U.S. Exporters: Have You Considered the Benefits of an IC-DISC?
There have been significant changes in and repeals of tax laws affecting U.S. businesses over the last 14 years. However, one export incentive that has been around since the early 70’s remains intact and is having a resurgence.
An interest-charge domestic international sales corporation (IC-DISC) can be a powerful tax-savings opportunity for many companies exporting products. The current 23.8 percent tax rate on qualified dividends, comprised of a base 20 percent tax plus 3.8 percent net investment income tax (NIIT), makes the IC-DISC worth looking into.
If you haven’t looked into it before, or it’s been awhile, now is the time to take another look at it. Your business may have changed, maybe there are new decision makers involved, maybe your exports are up, or maybe the reasons for not going forward before no longer exist.
━━━━━━━━━━━━━━━━━━━━
■ **SET TASK A**: Arrange the records from the line with "Screen dimensions: 1568x648" to the line with "pyautogui.click(x=233, y=307)" as a Markdown table with the columns Row and Record line. Give each line its own numbered row, skip blank lines, and leave out the pictures.

■ **THE INPUT**:
━━━━━━━━━━━━━━━━━━━━
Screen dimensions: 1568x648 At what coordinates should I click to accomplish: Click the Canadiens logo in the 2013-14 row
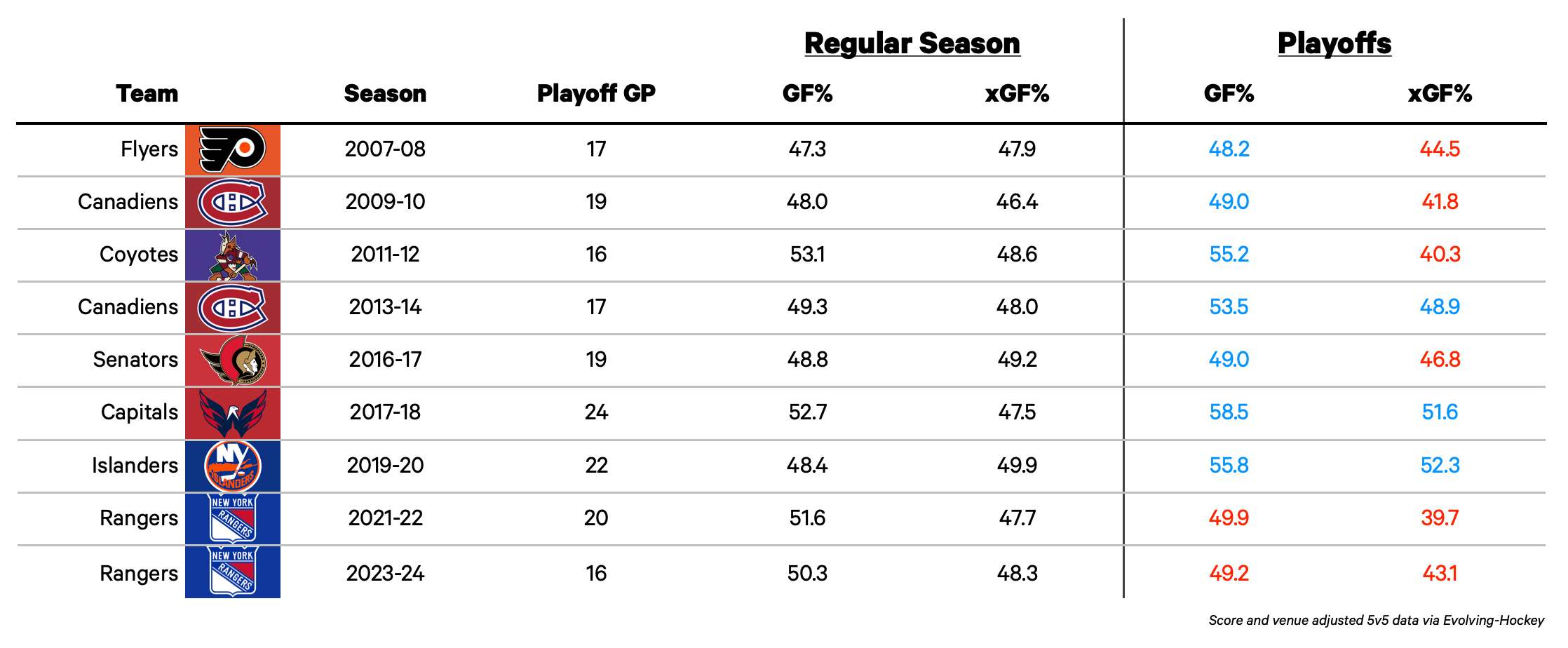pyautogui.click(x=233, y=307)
━━━━━━━━━━━━━━━━━━━━
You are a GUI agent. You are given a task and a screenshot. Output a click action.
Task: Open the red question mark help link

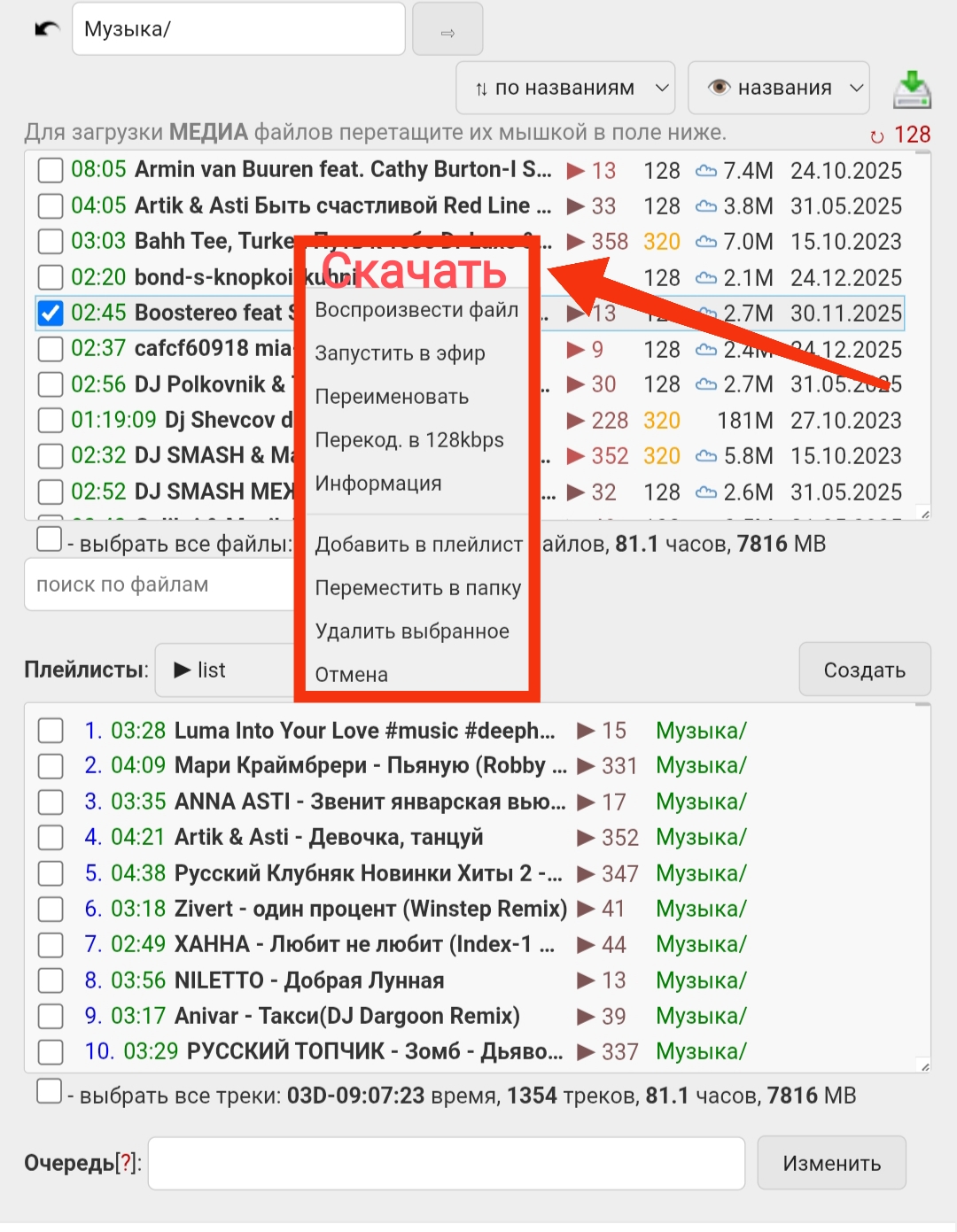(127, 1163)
━━━━━━━━━━━━━━━━━━━━
■ **SET TASK B**: Write out the passage of the IC-DISC text from "An interest-charge domestic" to "worth looking into." again, swapping "powerful" for "valuable".

■ **TASK SOLUTION A**:
| Row | Record line |
|---|---|
| 1 | Screen dimensions: 1568x648 At what coordinates should I click to accomplish: Click the Canadiens logo in the 2013-14 row |
| 2 | pyautogui.click(x=233, y=307) |

■ **TASK SOLUTION B**:
An interest-charge domestic international sales corporation (IC-DISC) can be a valuable tax-savings opportunity for many companies exporting products. The current 23.8 percent tax rate on qualified dividends, comprised of a base 20 percent tax plus 3.8 percent net investment income tax (NIIT), makes the IC-DISC worth looking into.